Bates’ involvement in the case is also a bit odd. Bates, you see,
sits on the air district’s board of directors, and is currently the
board secretary. That begs the question: Was Bates in on the air
district’s attempts to thwart the Public Records Act? Did he ask for
the steel foundry’s plan knowing that the air district would then
invite the steel company to sue, thereby allowing the air district to
keep the plan secret? Those questions will have to remain unanswered
for now because Bates did not return two phone calls seeking comment
for this story. The air district’s chief counsel, Susan Adams, also did
not return a phone call.

As for Wheaton, he became involved in the case when a Berkeley
grassroots group, Healthy Air Coalition, asked for a copy of the
foundry’s emissions plan early last month. The air district responded
that it couldn’t release the document because it had been sued, adding
that its hands were tied as long as the litigation was pending. By all
indications, that may be a very long time, because neither the steel
company nor the air district has displayed any urgency in getting the
suit resolved. As a result, Healthy Air Coalition turned to Wheaton and
his First Amendment Project for help. Wheaton agreed to take the case
and promptly sued the air district for allegedly violating the state
public records law.

Wheaton says that under the law, the air district should have made
its own decision as to whether it can keep the foundry’s emissions plan
under wraps. It’s improper, he said, for the district to invite a court
to intervene. He pointed to a 1986 appellate ruling in which the
Santa Rosa Press Democrat requested public records from the City
of Santa Rosa, and instead of handing the documents over, the city sued
the newspaper, effectively asking the court to make a decision as to
whether the records should be disclosed. The court promptly sided with
the newspaper, saying the city had to decide on its own whether the
requested documents were exempt. “A public agency simply can’t delegate
it’s decision to a court,” Wheaton explained.
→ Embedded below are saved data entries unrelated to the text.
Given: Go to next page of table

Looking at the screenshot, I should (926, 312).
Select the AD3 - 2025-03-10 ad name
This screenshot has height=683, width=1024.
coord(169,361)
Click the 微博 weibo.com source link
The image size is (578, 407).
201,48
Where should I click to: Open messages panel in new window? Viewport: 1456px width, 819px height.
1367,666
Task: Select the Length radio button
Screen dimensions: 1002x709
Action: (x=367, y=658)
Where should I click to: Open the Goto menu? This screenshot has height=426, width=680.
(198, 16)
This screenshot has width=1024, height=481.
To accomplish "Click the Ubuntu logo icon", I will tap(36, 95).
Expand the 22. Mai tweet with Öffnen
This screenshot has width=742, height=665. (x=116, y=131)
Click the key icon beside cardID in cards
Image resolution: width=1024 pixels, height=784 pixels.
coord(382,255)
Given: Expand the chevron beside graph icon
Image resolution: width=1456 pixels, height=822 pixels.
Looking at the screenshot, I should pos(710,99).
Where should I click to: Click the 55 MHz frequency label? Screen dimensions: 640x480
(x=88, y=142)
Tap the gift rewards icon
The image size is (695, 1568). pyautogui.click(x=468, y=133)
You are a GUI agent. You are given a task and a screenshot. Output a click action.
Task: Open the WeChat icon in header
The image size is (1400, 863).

It’s entirely possible that parts of the foundry’s emissions plan
constitute trade secrets and thus are not public records. But it’s hard
to believe that the entire thing is one big trade secret. In Pacific
Steel Casting’s own court filings, for example, the company admits that
the plan includes a list of odor complaints from neighbors. Obviously,
those should be made public. But it’s even more important that we find
out what steps the foundry is taking to curb emissions, and whether the
air district is living up to its responsibilities, especially in light
of Pacific Steel Casting’s troubled history.

Clearly, the air district should have reviewed the plan in its
entirety and decided on its own which parts of it are legitimate trade
secrets and which aren’t. In fact, the Public Records Act requires
public agencies to redact portions of documents that are not subject to
disclosure so that the rest of the document can be released.